Le Matin d'Algérie

Au-delà du despotisme et de l’intégrisme

Depuis l’avènement de la « démocratie » en Algérie, après le soulèvement populaire de 1988, toutes les tentatives d’échange à l’intérieur des partis politiques, dans les échanges des partis entre eux, entre les membres des mouvements associatifs, dans les réseaux sociaux, et partout où les Algériens essayent de s’organiser, ça se solde par l’échec, et les débats finissent par tourner à vide.

Le plus souvent, ces débats finissent par prendre la tournure de parodie de thérapie collective stérile. Pire ! plus que l’on s’éloigne de ce moment voulu comme fondateur du débat démocratique, plus que cela semble s’aggraver et prendre l’allure d’un autisme généralisé. Cela est d’autant plus grave, que les protagonistes de ces ersatz de débat donnent l’impression de renvoyer le reflet d’une pathologie partagée et qui trouve un prolongement naturel chez un nombre important de nos concitoyens, exprimant avec une force d’évidence une vérité très sombre sur notre conscience collective et l’état de déliquescence dans lequel est acculée notre société, en l’exposant à toutes sortes de dérives et de convoitises.

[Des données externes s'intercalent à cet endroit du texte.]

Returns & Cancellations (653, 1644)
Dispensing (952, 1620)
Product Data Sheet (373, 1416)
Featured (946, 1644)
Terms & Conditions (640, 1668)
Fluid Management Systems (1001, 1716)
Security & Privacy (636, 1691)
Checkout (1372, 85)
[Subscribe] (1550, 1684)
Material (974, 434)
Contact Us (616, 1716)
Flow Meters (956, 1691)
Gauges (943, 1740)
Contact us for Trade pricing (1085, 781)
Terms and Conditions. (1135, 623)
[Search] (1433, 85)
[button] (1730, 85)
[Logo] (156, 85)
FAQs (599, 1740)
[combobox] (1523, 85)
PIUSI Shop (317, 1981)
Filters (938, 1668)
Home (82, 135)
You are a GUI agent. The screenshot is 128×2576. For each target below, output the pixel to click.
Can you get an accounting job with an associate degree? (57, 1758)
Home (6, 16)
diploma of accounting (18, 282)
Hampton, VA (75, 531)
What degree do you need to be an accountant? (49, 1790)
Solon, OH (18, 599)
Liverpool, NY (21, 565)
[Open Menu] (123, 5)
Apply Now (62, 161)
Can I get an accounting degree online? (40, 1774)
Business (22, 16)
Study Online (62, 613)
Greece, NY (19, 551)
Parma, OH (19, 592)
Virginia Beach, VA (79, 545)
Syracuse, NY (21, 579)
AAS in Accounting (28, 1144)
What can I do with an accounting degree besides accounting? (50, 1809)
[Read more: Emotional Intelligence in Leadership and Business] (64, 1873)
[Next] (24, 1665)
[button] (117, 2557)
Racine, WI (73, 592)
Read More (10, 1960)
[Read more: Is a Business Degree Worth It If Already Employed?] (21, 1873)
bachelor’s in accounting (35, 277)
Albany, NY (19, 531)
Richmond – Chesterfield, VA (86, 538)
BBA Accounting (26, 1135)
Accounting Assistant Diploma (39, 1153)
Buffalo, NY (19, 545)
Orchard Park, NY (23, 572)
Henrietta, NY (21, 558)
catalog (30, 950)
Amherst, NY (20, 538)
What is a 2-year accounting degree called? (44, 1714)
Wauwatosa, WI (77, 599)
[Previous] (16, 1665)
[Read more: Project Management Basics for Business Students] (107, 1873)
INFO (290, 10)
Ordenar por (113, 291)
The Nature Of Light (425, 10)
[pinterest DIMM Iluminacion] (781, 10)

Cette situation se trouve résumée le plus souvent dans l’expression de l’auto dérision (inconsciente) du génie populaire et que l’humoriste Fellag répercute dans son art, particulièrement dans l’énigme qu’il nous lança à la face, à tous : « Lorsqu’un peuple coule, quand il arrive au fond, il remonte. Nous ! quand on arrive au fond, on creuse. » Une énigme sous la forme d’une indignation, que l’on peut traduire par ce terrible sentiment de haine de soi. Une haine de soi se validant d’elle-même par l’anathème contre toute volonté vers un élan libérateur, considérant que la libération qui a déjà eu lieu était à la limite comme impropre à la consommation, après qu’elle fut réduite à l’innommable par ceux-là même qui étaient censés la promouvoir, parce que nécessitant l’effort et la volonté de sa réinvention continuelle. Une haine de soi couplée à la négation de tout ce qui peut constituer quelque chose pouvant contribuer à la cristallisation d’un lien social, d’un intérêt commun. Une haine de soi couplée à un rejet violent et brutal de tout ce qui peut constituer une innovation, une entreprise créatrice, ou toute autre forme de proposition inédite. Ayant pour fâcheuse conséquence, la neutralisation de tout ce qui peut contribuer à mettre en mouvement un quelconque processus d’émancipation politique collective et l’amorce d’un début d’une authentique tradition démocratique.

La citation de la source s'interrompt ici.